Jika sebelumnya kegaduhan, kebisingan dan kemacetan menjadi pemandangan menjenuhkan dan menjengkelkan. Kini, dua hari pasca lebaran pemandangan menjadi normal kembali. Hanya ada beberap toko kelontongan dan toko kelontongan yang masih buka.

Di pinggir jalan persimpangan pasar Desa Ketanggungan tampak seorang pria yang mulai keriput akibat usianya yang telah tua. Kakek ini terlihat asyik mengelus-ngelus seekor kuda putih yang belakangan bernama si Manis. “Biar saya saja Bi yang menawar harganya. Khawatir kalau Abi yang nawar tidak bisa,” kata istri sambil menggendong Fadia yang matanya terlihat bening.

Memang sejak saya merantau di Serang, Provinsi Banten tahun 1999 lalu komunikasi saya dengan bahasa Brebes menjadi agak sulit sehingga sering mengkhawatirkan istri ketika membeli barang. Dari jarak dekat saya mengamati diplomasi istri dengan pemilik dokar.

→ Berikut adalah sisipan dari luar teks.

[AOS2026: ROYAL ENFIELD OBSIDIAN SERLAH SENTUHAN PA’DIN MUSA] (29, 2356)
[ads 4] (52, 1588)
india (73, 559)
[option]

Setelah melakukan proses negoisasi akhirnya disepakat harga sewa dokar Rp 60.000. Awalnya, pemilik dokar menawarkan harga cukup tinggi yaitu Rp 80.000. Usai persetujuan kami langsung naik dan bergerak menuju salahsatu rumah makan lesehan di Kampung Alang-alang, Desa Kersana. Jika dihitung jarak perjalanan dari lokasi mangkal dokar sekira 7 kilometer.

Bunyi alas kaki kuda terdengar seperti nada sebuah lagu, rapi dan teratur. Sesekali kuda putih yang usianya 15 tahun itu menengokan kepalanya ke kiri dan ke kanan. Fadia kecil yang saya pangku persis di belakang kuda seperti menikmati perjalanan pagi itu.

Genderang knalpot dan hembusan angin menjadi irama kuda terasa enak di dengar. Mata Fadia pun tertuju kepada kuda yang ada di depannya. Bahkan, sesekali anak pertama saya ini jingkrak-jingkrak sambil berteriak seperti ingin menaiki kuda tanpa harus di dokar.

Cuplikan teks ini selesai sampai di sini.